# The Color Of Gameness



## Sadie (Jun 18, 2008)

The Color of Gameness 

by Richard F. Stratton

It is hard to believe now, but I do remember as a youngster how I couldn't quite understand the more experienced pit dog men's preoccupation with gameness. I was more impressed by flash, agility, and talent. My thought was, " Give me the talented dog and let the other guy have the dead game dog!" Now, I know that I am getting old, because I worry about the younger Bulldog men being so preoccupied with barnstormers and not giving sufficient commitment to gameness. There is consolation in the fact that, if these young guys stick around long enough, they, too, will come to appreciate gameness. 

I'm going to have more to say in a later article about the nature of gameness and just why it has always been deemed so important by the experienced pit dog man and is even treasured by people who simply want a Bulldog as a pet. For this issue, I simply wanted to discuss color.

ENTRIES SUPPLIED ▸
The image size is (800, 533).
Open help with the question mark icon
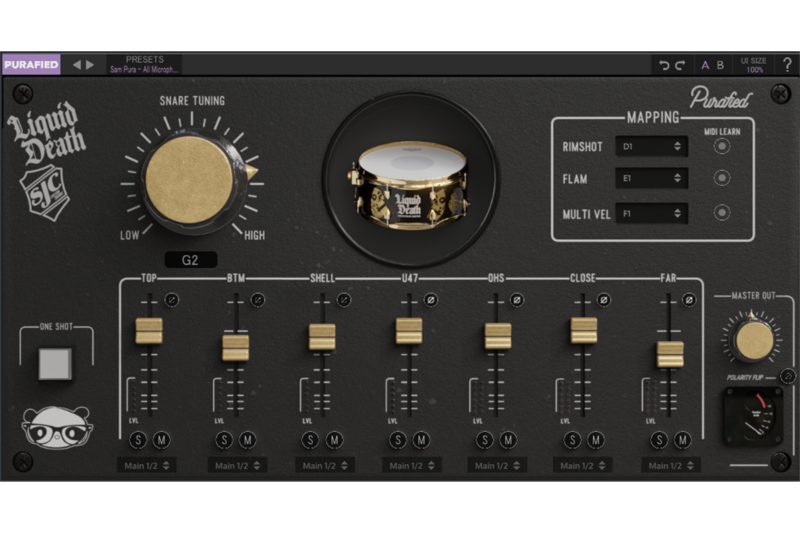786,65
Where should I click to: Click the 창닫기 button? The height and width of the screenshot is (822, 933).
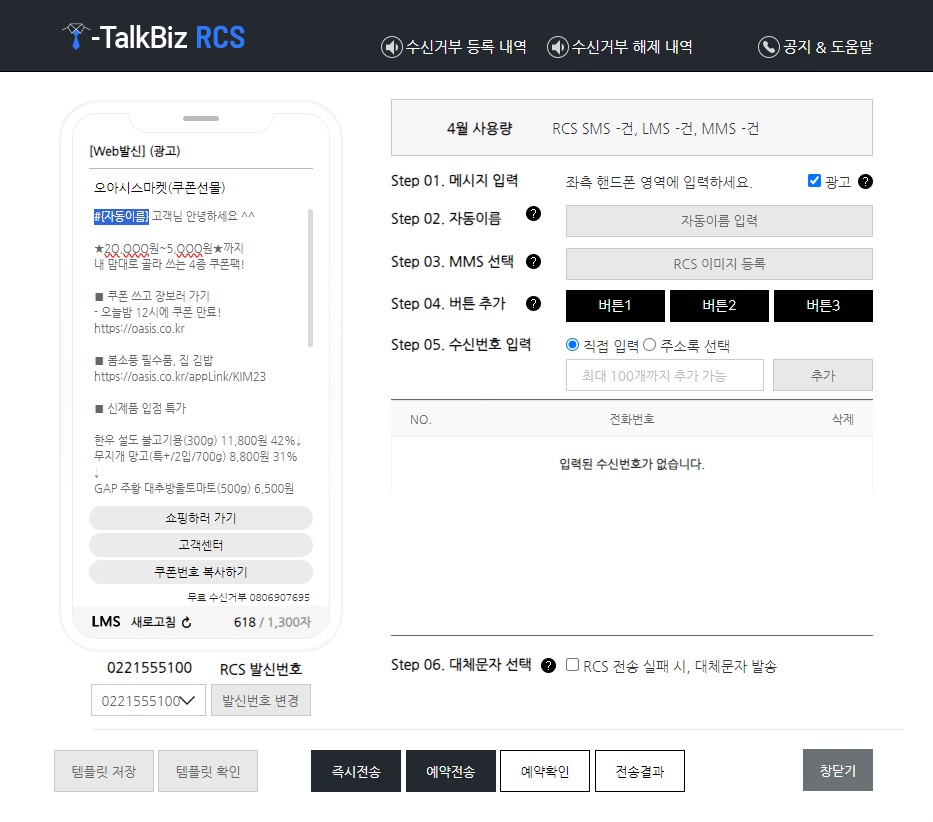pyautogui.click(x=838, y=770)
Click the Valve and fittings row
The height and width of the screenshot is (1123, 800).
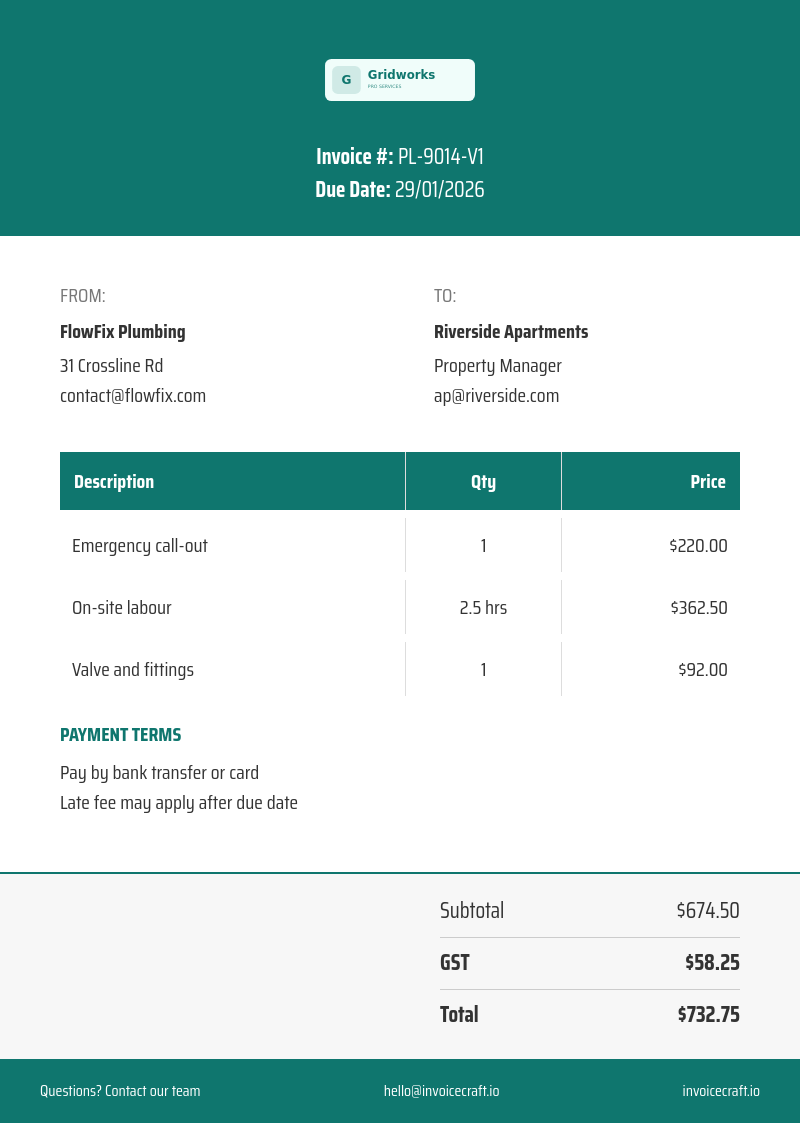tap(400, 669)
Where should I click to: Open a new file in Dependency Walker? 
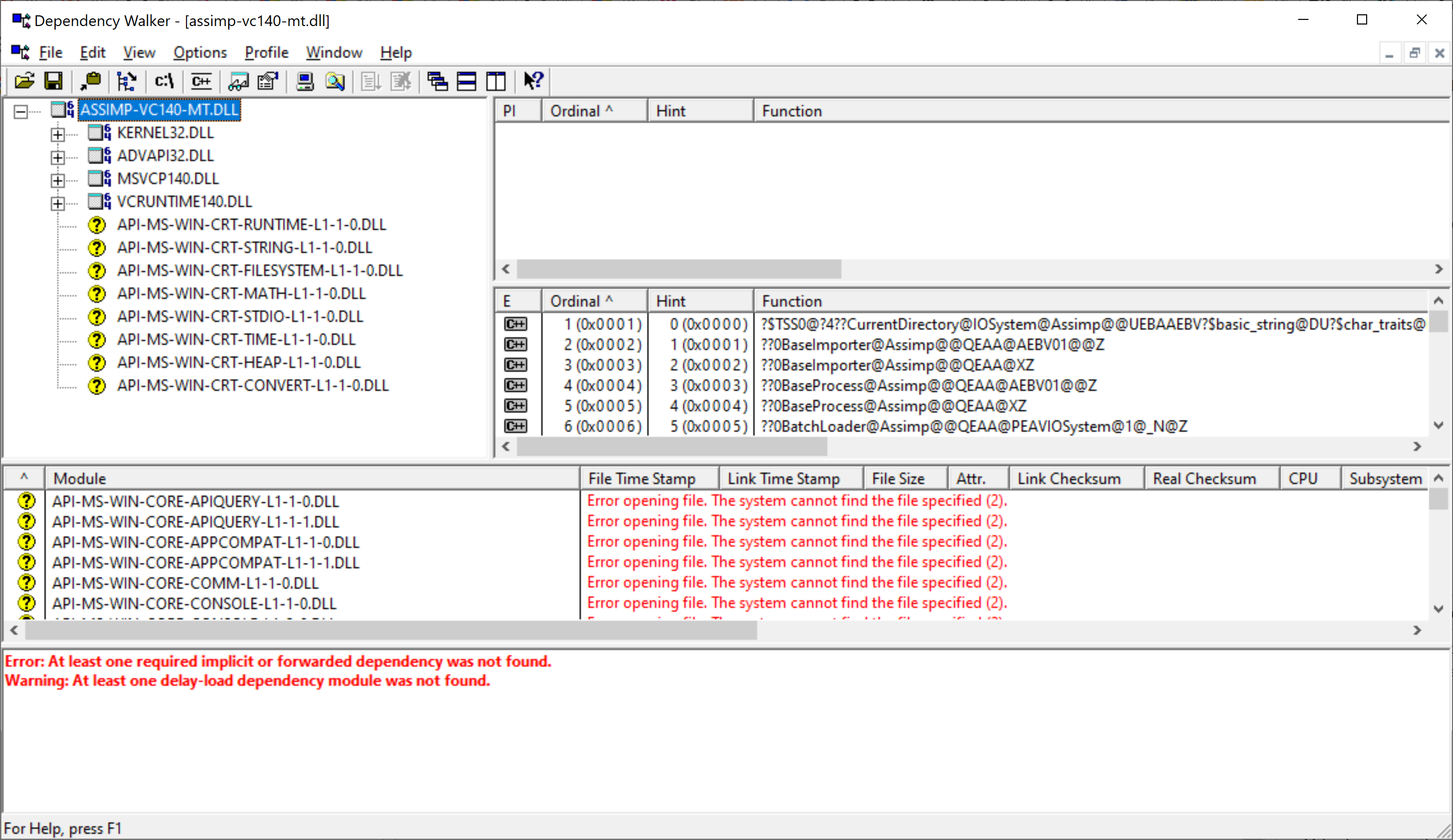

EXERCISE TASK A ▸
Answer these about the article on gameness:
(i) Who is named as the author?
(ii) What does the writer worry younger Bulldog men are too preoccupied with?
(iii) What topic does the writer say this issue will discuss?
EXERCISE TASK B ▸
Name every quality that impressed the writer of the gameness article as a youngster.
EXERCISE TASK C ▸
Please extend the article on gameness past its final sentence.
The entries are separate from the article on gameness and stand apart from it.

EXPECTED ANSWER A ▸
(i) Richard F. Stratton
(ii) Barnstormers
(iii) Color

EXPECTED ANSWER B ▸
Flash, agility, and talent

EXPECTED ANSWER C ▸
Almost all dog men develop a preference for a favorite color in their favorite breed; however, that preference is always quite changeable–depending on what color their most recent favorite dog was. There are some misconceptions, too, about certain dog men favoring a particular color. For example, most people think that Bob Wallace had a particular predilection for red, red-nosed dogs. As a matter of fact, he did greatly admire the Old Family Red Nose line, as his original strain was partly founded on it. But his greatest all-time dogs were Searcy Jeff, Toney, Pistol Pete, Hillbilly, and Madame Queen–all of them brindle dogs. Only King Cotton, who was white, and Curly, who was red and red-nosed, deviated from the brindle pattern among his all-time great ones, so, although Bob certainly appreciated the red ones, he liked the brindles, too, because so many of his good dogs had been that color. One of the last dogs I got from him was Wallace's Star, a black-faced brindle female.

In addition to the fact that dog men develop a preference for a certain coloration, some of them develop a prejudice against a given hue. One pit dog man, who probably just as soon wouldn't be named, swore up and down that he never saw a game red nosed dog in his life. Now his favorite stud dog, and possibly all-time favorite dog, is a red-nosed dog.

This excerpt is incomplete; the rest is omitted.